Roe v. Wade confirmed the right to an abortion in the U.S., but the Supreme Court decision also allowed for restrictions on abortion at the state level. However, it specifically preserved the “life or health of the mother” exception.

Democrats have positioned themselves well outside the mainstream on the abortion issue.

In Virginia, Gov. Ralph Northam expressed support for legislation that would allow babies who survived an abortion to be killed outside the womb.



“If a mother is in labor, I can tell you exactly what would happen. The infant would be delivered. The infant would be kept comfortable. The infant would be resuscitated if that’s what the mother and the family desired, and then a discussion would ensue between the physicians and the mother,” he specifically said.

Resuscitate the infant only “if that’s what the mother and the family desired’?

That’s infanticide, pure and simple.

Democratic front-runner former Vice President Joseph R. Biden recently reversed his support for the Hyde Amendment, which prevents the use of taxpayer dollars to fund abortions. The Hyde Amendment has always had bipartisan support in Congress.

More recently, every major Democratic presidential candidate has said they support abortion through the third trimester, which is a truly barbaric practice.

How rare are late-term abortions, considered to be 21 weeks or later?

In 2015, the Centers for Disease Control and Prevention reported that there were about 8,300 third trimester abortions, totaling about 1.3% of all abortions. Eight thousand deaths in one year is not insignificant.

It is easy to illustrate the division across the country on the issue of abortion.

The Gallup Poll says its national polling through last year found 48% of the country calling itself “pro life” and 48 % calling itself “pro choice.”

But most Americans reject extreme positions on both sides of the issue.

In May 2018, the Gallup Poll found that 81% support making abortion illegal in the third trimester. However, that same poll found that 60% supported allowing abortion in the first trimester.

There has been significant discussion of the rape and incest exceptions.

The same Gallup Poll found that 77% support the rape and incest exceptions in the first trimester, but only 42% support them in the third trimester.

Republicans are advancing aggressive pro-life legislation in two southern states.
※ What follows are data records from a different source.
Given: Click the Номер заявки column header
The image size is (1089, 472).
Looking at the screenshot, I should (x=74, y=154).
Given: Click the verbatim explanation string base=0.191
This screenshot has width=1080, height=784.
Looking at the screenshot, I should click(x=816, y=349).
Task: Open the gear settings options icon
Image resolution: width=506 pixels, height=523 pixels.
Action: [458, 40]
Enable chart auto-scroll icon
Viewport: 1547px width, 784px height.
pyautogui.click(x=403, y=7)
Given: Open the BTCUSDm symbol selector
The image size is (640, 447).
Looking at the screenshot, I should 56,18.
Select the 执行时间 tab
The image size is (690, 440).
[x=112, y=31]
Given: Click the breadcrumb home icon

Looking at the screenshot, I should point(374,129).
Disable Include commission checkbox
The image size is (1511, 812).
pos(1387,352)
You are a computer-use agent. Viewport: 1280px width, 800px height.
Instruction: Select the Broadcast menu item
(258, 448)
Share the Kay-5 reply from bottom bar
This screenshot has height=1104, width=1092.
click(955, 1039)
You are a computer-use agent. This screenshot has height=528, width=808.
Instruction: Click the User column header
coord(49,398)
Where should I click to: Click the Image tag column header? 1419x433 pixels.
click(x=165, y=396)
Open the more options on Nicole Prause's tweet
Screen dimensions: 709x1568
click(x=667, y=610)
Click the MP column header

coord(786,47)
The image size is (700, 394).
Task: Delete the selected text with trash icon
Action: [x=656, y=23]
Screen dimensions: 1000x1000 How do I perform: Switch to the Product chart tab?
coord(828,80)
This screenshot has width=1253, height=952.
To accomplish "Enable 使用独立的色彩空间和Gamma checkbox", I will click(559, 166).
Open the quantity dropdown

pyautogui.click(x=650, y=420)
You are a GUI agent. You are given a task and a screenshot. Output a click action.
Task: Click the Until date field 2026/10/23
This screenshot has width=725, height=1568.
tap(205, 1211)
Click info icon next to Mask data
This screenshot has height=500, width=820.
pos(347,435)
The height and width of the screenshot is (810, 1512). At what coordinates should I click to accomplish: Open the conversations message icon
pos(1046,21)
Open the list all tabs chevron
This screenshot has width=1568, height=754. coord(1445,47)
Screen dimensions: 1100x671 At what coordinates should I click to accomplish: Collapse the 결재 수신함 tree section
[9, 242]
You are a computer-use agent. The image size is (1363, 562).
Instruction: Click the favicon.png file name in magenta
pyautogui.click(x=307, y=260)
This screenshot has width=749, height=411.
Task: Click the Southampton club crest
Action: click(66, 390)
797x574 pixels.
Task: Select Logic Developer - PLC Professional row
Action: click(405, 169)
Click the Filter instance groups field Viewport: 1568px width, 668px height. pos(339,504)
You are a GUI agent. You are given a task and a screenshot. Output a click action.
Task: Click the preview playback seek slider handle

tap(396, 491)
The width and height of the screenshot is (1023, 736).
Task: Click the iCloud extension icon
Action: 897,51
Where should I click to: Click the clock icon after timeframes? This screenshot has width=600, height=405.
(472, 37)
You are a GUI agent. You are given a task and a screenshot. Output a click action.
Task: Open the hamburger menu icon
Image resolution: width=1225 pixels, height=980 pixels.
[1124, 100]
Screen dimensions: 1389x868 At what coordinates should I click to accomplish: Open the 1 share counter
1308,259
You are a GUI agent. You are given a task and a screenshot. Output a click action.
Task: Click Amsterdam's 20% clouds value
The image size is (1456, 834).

Alabama recently enacted a law that makes performing an abortion a felony unless the pregnancy “seriously” risks the mother’s health.

Missouri passed a ban on abortion after eight weeks.

“Heartbeat bills” that would outlaw abortion once a baby’s heartbeat can be detected have passed in Georgia, Kentucky, Mississippi and Ohio.

It is not clear when the Supreme Court will truly reconsider the Roe v. Wade decision.

The Alabama law may test that legal precedent.

The political reality is that most Americans are in the middle on the issue of abortion, rejecting extreme positions on either side.

To gain politically, the Republican Party should unify around the issue and make Democrats own their extreme position of abortion on demand.

Pro-life Democrats no longer exist. Conversely, there are two pro-choice Republicans in the Senate.

Democrats are far more extreme on abortion, and Republicans can gain ground if they stake out a reasonable position on the issue.

⦁ Matt Mackowiak is president of Austin, Texas, and Washington, D.C.-based Potomac Strategy Group. He’s a Republican consultant, a Bush administration and Bush-Cheney reelection campaign veteran and former press secretary to two U.S. senators.